К тому же, если что – помогут Белый олень и важенка. Те самые, что приходили всегда, с тех пор, как Ус-нэ побывала в сверкающем мире смерти, там бы и осталась навсегда, кабы не Маюни. Маюни… муж. Пожалуй, это куда лучше, нежели какое-то там золото. Любит! Уж с таким-то супругом с голоду не пропадешь, другое дело, сможет ли он жить в городе, среди множества людей? А сможет! Никуда не денется. Будет себе по лесам шляться, охотиться, а на ночь – домой! В родню избу… да что там в избу, на столько злата можно и настоящие хоромы справить! Двор постоялый открыть или какое купеческое дело завести. Там поглядим, посмотрим, сообразим. Деньги деньгами, но всякому малому человеку следует к какому-то большому прибиться – так и безопаснее и сытнее, одного-то всякий обидеть может. А кто в Архангельском городке главный? Воевода. Ему и челом бити, ему и подарок – божка этого разменять на гульдены да дукаты, на серебришко мелкое. Челом бить, а там…
Девушка неожиданно озорно улыбнулась да, скинув кухлянку, зачерпнула горстью воды, брызнула на супруга. Тот обернулся:
– Ой! Ты что разделась-то?
– А жарко! И ты, милый, кухлянку сними. Постой, помогу лучше.
Подбежала – голая по пояс, – сдернула с мужа оленью рубаху, погладила по плечам.
– Ах, моя милая!
Юный остяк бросил весла, повернулся к жене, обнял за бедра, целуя в пупок. Потом потрогал руками тяжело вздымавшуюся девичью грудь, застонал, закусил губы, стаскивая с верной супруги узкие оленьи штаны, бросил на дно челнока шкуру…
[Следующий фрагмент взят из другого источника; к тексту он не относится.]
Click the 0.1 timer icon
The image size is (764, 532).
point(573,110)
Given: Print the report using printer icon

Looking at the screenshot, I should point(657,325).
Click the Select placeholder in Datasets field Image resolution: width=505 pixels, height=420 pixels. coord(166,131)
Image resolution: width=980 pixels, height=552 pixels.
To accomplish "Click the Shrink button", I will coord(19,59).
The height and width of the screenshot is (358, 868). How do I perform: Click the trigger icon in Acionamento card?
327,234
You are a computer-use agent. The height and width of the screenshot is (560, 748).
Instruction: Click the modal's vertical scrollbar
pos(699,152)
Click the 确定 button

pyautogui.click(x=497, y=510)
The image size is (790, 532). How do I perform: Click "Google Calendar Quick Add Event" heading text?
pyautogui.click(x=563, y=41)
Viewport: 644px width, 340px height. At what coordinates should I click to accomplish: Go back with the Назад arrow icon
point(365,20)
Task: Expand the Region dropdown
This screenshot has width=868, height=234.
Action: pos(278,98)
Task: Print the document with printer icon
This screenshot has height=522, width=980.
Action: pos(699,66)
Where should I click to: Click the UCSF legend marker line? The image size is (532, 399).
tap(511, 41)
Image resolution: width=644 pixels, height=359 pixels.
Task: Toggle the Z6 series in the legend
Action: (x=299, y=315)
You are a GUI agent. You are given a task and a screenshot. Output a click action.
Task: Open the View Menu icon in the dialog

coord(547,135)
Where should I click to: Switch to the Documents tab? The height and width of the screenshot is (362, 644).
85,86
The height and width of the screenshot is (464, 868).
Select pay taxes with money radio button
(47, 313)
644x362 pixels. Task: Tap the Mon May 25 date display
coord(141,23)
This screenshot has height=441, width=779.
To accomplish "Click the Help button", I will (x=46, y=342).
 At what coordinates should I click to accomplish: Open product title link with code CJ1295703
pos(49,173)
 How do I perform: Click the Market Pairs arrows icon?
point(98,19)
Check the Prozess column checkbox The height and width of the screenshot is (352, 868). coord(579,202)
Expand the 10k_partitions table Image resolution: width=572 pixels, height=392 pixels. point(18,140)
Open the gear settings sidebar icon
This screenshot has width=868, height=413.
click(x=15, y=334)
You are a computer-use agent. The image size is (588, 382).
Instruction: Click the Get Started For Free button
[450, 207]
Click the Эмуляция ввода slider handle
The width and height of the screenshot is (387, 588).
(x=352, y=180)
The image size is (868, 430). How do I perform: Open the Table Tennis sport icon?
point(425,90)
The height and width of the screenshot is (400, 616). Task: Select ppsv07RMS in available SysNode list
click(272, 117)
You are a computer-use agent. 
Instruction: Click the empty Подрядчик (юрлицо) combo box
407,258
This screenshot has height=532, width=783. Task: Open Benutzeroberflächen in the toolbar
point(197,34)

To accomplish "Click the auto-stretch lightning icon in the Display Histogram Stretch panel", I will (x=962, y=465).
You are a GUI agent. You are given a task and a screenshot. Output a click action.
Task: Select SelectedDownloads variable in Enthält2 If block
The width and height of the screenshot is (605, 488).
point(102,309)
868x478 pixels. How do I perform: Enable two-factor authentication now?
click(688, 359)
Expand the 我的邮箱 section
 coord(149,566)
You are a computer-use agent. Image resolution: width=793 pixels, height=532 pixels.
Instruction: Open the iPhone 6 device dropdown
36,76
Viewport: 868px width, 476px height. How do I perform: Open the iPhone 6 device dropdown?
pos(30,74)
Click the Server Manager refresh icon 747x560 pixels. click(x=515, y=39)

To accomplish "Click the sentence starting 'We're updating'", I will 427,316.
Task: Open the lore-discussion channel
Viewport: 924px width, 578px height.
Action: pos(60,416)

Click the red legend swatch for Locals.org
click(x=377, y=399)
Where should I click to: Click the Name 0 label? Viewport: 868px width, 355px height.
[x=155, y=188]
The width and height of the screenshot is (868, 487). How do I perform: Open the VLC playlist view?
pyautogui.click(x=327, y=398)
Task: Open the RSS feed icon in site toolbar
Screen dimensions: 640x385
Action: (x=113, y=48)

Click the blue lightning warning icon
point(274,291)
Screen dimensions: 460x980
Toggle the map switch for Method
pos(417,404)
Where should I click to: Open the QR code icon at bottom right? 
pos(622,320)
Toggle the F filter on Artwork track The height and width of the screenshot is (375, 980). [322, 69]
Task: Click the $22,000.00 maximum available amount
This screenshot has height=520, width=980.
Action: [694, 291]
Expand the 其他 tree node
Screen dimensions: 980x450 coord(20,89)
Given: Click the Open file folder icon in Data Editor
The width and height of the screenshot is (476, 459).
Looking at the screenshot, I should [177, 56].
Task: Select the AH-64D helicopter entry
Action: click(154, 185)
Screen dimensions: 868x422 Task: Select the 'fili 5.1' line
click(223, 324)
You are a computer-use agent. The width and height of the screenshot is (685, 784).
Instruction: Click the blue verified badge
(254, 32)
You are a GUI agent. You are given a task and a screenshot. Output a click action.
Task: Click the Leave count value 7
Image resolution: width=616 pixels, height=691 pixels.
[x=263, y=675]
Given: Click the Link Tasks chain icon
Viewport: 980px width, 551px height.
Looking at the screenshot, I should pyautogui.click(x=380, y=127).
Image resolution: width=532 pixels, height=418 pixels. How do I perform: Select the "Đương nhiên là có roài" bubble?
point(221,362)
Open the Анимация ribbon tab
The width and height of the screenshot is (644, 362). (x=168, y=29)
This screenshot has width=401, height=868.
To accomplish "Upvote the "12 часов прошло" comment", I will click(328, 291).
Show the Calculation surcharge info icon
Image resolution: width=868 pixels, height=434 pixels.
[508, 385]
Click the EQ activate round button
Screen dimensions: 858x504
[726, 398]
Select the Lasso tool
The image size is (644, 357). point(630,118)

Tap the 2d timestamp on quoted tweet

Теплые лучи солнца золотили белое тело Ус-нэ, ее стройные бедра, высокую грудь с темно-розовыми твердеющими сосками, кои Маюни тут же принялся покрывать поцелуями, чувствуя, как ударила в голову кровь. Устинья прикрыла глаза, с трепетом отзываясь на ласки и ощущая жгущий внизу живота жар. Раздвинув колени, она притянула мужа к себе, выгнулась и тяжело задышала, устремляясь душой в чистое и высокое небо.
Лишь колыхался челнок. То ли от волн, то ли… Нет, скорее, от волн – похоже, вновь поднялся ветер, развернувший суденышко поперек.
– Сейчас, милая…
Приподнявшись, Маюни схватил весло и вдруг замер. Позади челнока, в полете стрелы, высилось неизвестно откуда взявшееся судно, огромный, куда больше струга, корабль с узорчатой, словно боярские хоромы, кормой и белыми, в два ряда, парусами на трех высоченных мачтах!
– О, великий Нум-торум! – потянувшись к бубну, с удивлением прошептал остяк. – Это еще что за чудо?